Which leads Rondón to a point that will be familiar to those who have been reading Ian Welsh on Trump, in which a central theme has been that, however abhorrent the man may be, far from being stupid he's extremely competent. As Rondón puts it:
[M]y political awakening was set off by the tectonic realization that Chávez, however evil, was not actually stupid.

Neither is Trump: Getting to the highest office in the world requires not only sheer force of will but also great, calculated rhetorical precision. The kind only a few political geniuses are born with and one he flamboyantly brandishes.
Case in point:
 “We are in a rigged system, and a big part of the rigging are these dishonest people in the media,” Trump said late in the campaign, when he was sounding the most like Chávez. “Isn’t it amazing?
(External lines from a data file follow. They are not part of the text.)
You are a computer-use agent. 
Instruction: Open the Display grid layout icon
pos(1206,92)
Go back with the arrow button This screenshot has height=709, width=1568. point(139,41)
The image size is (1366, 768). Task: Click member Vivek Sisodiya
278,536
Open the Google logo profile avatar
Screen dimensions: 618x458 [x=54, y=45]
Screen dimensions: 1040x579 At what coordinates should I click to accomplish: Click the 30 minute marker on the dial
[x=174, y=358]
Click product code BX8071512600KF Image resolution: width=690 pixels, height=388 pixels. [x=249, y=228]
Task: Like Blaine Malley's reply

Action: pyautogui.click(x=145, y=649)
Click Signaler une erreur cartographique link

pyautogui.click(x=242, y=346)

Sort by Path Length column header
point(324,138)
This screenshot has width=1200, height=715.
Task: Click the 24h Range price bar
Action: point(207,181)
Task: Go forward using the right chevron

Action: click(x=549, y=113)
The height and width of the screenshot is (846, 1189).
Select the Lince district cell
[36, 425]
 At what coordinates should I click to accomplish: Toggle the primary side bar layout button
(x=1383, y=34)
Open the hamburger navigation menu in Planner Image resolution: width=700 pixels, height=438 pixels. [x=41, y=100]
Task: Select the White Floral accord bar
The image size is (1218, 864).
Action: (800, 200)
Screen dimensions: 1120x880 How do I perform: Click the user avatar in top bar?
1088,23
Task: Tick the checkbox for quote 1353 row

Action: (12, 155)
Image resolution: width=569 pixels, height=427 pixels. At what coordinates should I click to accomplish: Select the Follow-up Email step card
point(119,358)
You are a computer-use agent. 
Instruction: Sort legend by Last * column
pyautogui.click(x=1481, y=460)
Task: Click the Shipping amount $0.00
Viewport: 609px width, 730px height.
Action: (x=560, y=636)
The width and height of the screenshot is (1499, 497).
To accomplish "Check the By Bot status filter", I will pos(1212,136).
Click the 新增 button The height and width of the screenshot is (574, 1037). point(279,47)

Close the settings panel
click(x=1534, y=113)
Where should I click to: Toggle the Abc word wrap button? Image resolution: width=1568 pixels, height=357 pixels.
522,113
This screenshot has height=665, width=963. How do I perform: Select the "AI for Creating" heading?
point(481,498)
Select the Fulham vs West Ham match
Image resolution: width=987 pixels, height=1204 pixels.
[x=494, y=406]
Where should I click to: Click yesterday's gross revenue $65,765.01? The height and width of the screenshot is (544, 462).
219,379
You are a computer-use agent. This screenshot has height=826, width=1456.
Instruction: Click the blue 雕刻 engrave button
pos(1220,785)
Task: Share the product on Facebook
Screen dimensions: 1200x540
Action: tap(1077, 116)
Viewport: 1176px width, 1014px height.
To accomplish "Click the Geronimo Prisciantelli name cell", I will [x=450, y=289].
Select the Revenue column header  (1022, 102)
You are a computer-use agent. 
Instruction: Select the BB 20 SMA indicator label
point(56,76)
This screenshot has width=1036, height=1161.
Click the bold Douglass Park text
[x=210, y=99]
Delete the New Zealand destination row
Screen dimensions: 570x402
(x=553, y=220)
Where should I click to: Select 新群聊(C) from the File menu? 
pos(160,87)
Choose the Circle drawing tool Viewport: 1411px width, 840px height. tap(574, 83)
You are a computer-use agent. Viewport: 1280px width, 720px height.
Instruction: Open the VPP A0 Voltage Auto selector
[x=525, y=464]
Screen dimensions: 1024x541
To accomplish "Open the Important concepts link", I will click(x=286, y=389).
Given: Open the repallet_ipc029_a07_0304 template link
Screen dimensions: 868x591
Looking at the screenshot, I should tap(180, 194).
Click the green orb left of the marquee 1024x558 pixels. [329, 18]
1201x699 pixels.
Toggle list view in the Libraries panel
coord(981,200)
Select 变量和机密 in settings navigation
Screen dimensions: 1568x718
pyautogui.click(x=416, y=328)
They don’t even want to look at you folks.” The natural conclusion is all too clear: Turn off the TV, just listen to me. The constant boos at his rallies only confirmed as much. By looking down on Trump’s supporters, you’ve lost the first battle. Instead of fighting polarization, you’ve played into it.

The worst you can do is bundle moderates and extremists together and think that America is divided between racists and liberals. That’s the textbook definition of polarization. We thought our country was split between treacherous oligarchs and Chávez’s uneducated, gullible base. The only one who benefited was Chávez.

THE NEXT LESSON: "DON'T TRY TO FORCE HIM OUT"

Venezuelans, uUnderstandably desperate, tried everything, Rondón says.
Coup d’etat? Check. Ruinous oil strike? Check. Boycotting elections in hopes that international observers would intervene? You guessed it.
"But," he says, "a hissy fit is not a strategy."
The people on the other side — and crucially, independents — will rebel against you if you look like you’re losing your mind. You will have proved yourself to be the very thing you’re claiming to be fighting against: an enemy of democracy. And all the while you’re giving the populist and his followers enough rhetorical fuel to rightly call you a saboteur, an unpatriotic schemer, for years to come. . . .

Attempting to force Trump out, rather than digging in to fight his agenda, would just distract the public from whatever failed policies the administration is making. In Venezuela, the opposition focused on trying to reject the dictator by any means possible — when we should have just kept pointing out how badly Chávez’s rule was hurting the very people he claimed to be serving.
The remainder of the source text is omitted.